Questions:
1. Answer these questions using the article about Lt. Diana Perez, one answer per line:
(a) In what year was "Baby Got Back" number one on the Billboard charts?
(b) Who sang the song's lyrics to Lt. Perez at the North Providence police station?
(c) For how many years does Lt. Perez say she has withstood sexually graphic comments and gestures?
2. Write what comes next in the article about Lt. Diana Perez, starting after its last sentence.

Twelve weeks after the song dropped, Sir Mix A Lot’s “Baby Got Back’” was number one on the Billboard charts. It was 1992 and the rap song’s refrain, “I like big butts and I cannot lie,” became a pop culture catchphrase. But, some radio stations wouldn’t air it, and the music video was even temporarily banned from MTV because of the sexually explicit lyrics. Lt. Diana Perez didn’t expect to be serenaded with those lyrics last year in the North Providence police station where she worked. But she was. Her balladeer? Acting Police Chief Christopher Pelagio. You can’t make this stuff up.
Lt. Perez is the highest-ranking female officer in the department’s history. For 13 years, she says she’s withstood an onslaught of sexually graphic comments and gestures.

Stored records
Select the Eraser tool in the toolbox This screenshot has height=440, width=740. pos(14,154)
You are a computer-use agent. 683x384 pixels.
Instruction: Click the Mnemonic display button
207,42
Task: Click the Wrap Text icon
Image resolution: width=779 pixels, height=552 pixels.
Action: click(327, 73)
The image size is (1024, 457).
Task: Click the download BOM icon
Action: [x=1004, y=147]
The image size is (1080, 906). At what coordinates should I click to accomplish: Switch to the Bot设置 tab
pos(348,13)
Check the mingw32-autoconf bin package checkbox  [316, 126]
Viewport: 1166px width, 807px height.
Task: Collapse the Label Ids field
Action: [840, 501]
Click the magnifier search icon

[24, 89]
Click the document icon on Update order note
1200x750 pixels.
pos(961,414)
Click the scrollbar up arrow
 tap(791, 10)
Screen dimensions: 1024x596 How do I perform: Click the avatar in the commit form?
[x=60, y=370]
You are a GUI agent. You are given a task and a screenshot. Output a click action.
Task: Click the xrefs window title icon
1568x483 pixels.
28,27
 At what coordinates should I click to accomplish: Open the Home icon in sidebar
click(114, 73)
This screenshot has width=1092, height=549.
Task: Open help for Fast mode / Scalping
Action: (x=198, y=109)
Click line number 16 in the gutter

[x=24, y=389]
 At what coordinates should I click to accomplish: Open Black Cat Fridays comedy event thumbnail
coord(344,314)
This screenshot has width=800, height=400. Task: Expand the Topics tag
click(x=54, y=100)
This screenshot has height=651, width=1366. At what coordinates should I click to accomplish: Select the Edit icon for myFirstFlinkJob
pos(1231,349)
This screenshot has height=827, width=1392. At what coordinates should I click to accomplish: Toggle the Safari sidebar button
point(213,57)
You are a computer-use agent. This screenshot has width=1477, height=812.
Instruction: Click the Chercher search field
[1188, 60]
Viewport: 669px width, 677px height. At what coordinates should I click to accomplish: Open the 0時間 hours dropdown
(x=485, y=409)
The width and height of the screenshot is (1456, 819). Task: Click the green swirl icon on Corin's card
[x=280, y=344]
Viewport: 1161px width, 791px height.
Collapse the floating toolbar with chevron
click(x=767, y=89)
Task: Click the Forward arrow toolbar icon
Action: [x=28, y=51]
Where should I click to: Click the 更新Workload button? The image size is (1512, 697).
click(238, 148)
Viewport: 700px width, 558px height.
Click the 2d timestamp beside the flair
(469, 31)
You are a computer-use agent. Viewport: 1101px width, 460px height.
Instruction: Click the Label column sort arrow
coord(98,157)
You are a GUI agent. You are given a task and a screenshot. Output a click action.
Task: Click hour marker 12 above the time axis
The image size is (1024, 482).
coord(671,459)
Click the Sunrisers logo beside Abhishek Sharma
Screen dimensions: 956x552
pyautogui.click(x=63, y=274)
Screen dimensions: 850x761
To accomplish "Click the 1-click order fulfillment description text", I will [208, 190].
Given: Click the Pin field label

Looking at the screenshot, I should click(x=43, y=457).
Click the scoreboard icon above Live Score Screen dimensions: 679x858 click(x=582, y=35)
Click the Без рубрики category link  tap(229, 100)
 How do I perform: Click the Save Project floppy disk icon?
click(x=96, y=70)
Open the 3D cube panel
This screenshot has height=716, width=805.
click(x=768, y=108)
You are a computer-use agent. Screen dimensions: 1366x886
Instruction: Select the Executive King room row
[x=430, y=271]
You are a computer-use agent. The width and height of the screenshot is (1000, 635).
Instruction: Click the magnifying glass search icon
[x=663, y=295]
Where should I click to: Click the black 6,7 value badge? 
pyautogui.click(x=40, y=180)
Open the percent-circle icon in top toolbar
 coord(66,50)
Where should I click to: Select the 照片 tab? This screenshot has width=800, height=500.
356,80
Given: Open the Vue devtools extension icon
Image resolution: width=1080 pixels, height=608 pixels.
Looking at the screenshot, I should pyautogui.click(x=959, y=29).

Answers to the exercise:
1.
(a) 1992
(b) Acting Police Chief Christopher Pelagio
(c) 13 years

2.
Another of her colleagues, Lt. John Anzivino, pointed to his crotch and with his hands gestured to a female job candidate to sit on his lap. We know these details because Lt. Perez filed a sexual harassment lawsuit against the town of North Providence, two named department officers, and the town’s mayor, Charles Lombardi. But, the town’s own investigation found that the officers’ comments and gestures were not harassment. “Offensive” yes, “lewd”, yes, “inappropriate,” yes, and “unwanted”, for sure, but not harassment.
Odd, that’s exactly how the U.S. Equal Employment Opportunity Commission defines as harassment. The Commission’s website describes it as “unwelcome sexual advances,” and “offensive remarks about a person’s sex.” And the website notes, “harassment is illegal when it is so frequent or severe that it creates a hostile or offensive work environment.”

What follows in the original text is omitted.